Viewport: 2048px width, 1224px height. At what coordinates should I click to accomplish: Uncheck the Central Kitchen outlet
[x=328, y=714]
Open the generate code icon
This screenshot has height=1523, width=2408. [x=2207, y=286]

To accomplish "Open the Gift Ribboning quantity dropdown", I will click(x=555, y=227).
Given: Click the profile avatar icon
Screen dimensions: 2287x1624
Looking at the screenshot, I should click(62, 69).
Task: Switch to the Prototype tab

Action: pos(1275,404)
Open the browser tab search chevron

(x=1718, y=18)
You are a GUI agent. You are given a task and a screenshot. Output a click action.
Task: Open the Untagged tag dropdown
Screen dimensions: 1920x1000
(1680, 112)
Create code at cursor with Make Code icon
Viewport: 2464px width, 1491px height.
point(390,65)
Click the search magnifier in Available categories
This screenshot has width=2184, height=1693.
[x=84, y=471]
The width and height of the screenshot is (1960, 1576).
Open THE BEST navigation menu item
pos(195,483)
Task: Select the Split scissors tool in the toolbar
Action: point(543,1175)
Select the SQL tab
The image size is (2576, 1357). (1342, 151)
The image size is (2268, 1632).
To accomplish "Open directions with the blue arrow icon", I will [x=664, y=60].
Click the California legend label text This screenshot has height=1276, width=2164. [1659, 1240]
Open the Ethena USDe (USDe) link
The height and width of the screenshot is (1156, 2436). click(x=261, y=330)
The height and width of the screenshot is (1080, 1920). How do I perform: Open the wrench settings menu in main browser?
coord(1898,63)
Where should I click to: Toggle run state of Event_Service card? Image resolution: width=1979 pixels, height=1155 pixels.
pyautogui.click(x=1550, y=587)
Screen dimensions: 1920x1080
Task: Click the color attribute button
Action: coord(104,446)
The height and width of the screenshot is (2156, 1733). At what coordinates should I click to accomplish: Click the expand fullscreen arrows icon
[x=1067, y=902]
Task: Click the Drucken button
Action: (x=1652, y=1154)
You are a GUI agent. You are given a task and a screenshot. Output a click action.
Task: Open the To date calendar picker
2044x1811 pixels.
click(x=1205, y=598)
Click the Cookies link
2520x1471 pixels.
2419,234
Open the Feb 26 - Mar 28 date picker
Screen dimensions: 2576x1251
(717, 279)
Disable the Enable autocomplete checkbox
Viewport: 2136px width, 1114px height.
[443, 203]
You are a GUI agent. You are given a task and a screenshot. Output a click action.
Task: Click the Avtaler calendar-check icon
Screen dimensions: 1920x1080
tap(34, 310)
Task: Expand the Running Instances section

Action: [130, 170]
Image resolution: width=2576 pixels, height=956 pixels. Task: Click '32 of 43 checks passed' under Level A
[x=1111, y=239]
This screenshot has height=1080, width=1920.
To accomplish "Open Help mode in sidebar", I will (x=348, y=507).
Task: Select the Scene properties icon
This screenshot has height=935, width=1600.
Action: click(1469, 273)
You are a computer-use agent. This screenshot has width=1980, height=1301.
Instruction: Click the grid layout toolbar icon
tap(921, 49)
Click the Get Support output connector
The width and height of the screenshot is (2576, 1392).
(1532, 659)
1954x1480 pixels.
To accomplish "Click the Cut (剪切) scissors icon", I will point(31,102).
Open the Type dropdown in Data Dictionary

################

Set down the entries above once more, verbatim.

Viewport: 2048px width, 1224px height. At what coordinates should I click to accomplish: Uncheck the Central Kitchen outlet
[x=328, y=714]
Open the generate code icon
This screenshot has height=1523, width=2408. [x=2207, y=286]

To accomplish "Open the Gift Ribboning quantity dropdown", I will click(x=555, y=227).
Given: Click the profile avatar icon
Screen dimensions: 2287x1624
Looking at the screenshot, I should click(62, 69).
Task: Switch to the Prototype tab

Action: pos(1275,404)
Open the browser tab search chevron

(x=1718, y=18)
You are a GUI agent. You are given a task and a screenshot. Output a click action.
Task: Open the Untagged tag dropdown
Screen dimensions: 1920x1000
(1680, 112)
Create code at cursor with Make Code icon
Viewport: 2464px width, 1491px height.
point(390,65)
Click the search magnifier in Available categories
This screenshot has width=2184, height=1693.
[x=84, y=471]
The width and height of the screenshot is (1960, 1576).
Open THE BEST navigation menu item
pos(195,483)
Task: Select the Split scissors tool in the toolbar
Action: point(543,1175)
Select the SQL tab
The image size is (2576, 1357). (1342, 151)
The image size is (2268, 1632).
To accomplish "Open directions with the blue arrow icon", I will [x=664, y=60].
Click the California legend label text This screenshot has height=1276, width=2164. [1659, 1240]
Open the Ethena USDe (USDe) link
The height and width of the screenshot is (1156, 2436). click(x=261, y=330)
The height and width of the screenshot is (1080, 1920). How do I perform: Open the wrench settings menu in main browser?
coord(1898,63)
Where should I click to: Toggle run state of Event_Service card? Image resolution: width=1979 pixels, height=1155 pixels.
pyautogui.click(x=1550, y=587)
Screen dimensions: 1920x1080
Task: Click the color attribute button
Action: coord(104,446)
The height and width of the screenshot is (2156, 1733). At what coordinates should I click to accomplish: Click the expand fullscreen arrows icon
[x=1067, y=902]
Task: Click the Drucken button
Action: (x=1652, y=1154)
You are a GUI agent. You are given a task and a screenshot. Output a click action.
Task: Open the To date calendar picker
2044x1811 pixels.
click(x=1205, y=598)
Click the Cookies link
2520x1471 pixels.
2419,234
Open the Feb 26 - Mar 28 date picker
Screen dimensions: 2576x1251
(717, 279)
Disable the Enable autocomplete checkbox
Viewport: 2136px width, 1114px height.
[443, 203]
You are a GUI agent. You are given a task and a screenshot. Output a click action.
Task: Click the Avtaler calendar-check icon
Screen dimensions: 1920x1080
tap(34, 310)
Task: Expand the Running Instances section

Action: [130, 170]
Image resolution: width=2576 pixels, height=956 pixels. Task: Click '32 of 43 checks passed' under Level A
[x=1111, y=239]
This screenshot has height=1080, width=1920.
To accomplish "Open Help mode in sidebar", I will (x=348, y=507).
Task: Select the Scene properties icon
This screenshot has height=935, width=1600.
Action: click(1469, 273)
You are a computer-use agent. This screenshot has width=1980, height=1301.
Instruction: Click the grid layout toolbar icon
tap(921, 49)
Click the Get Support output connector
The width and height of the screenshot is (2576, 1392).
(1532, 659)
1954x1480 pixels.
To accomplish "Click the Cut (剪切) scissors icon", I will point(31,102).
Open the Type dropdown in Data Dictionary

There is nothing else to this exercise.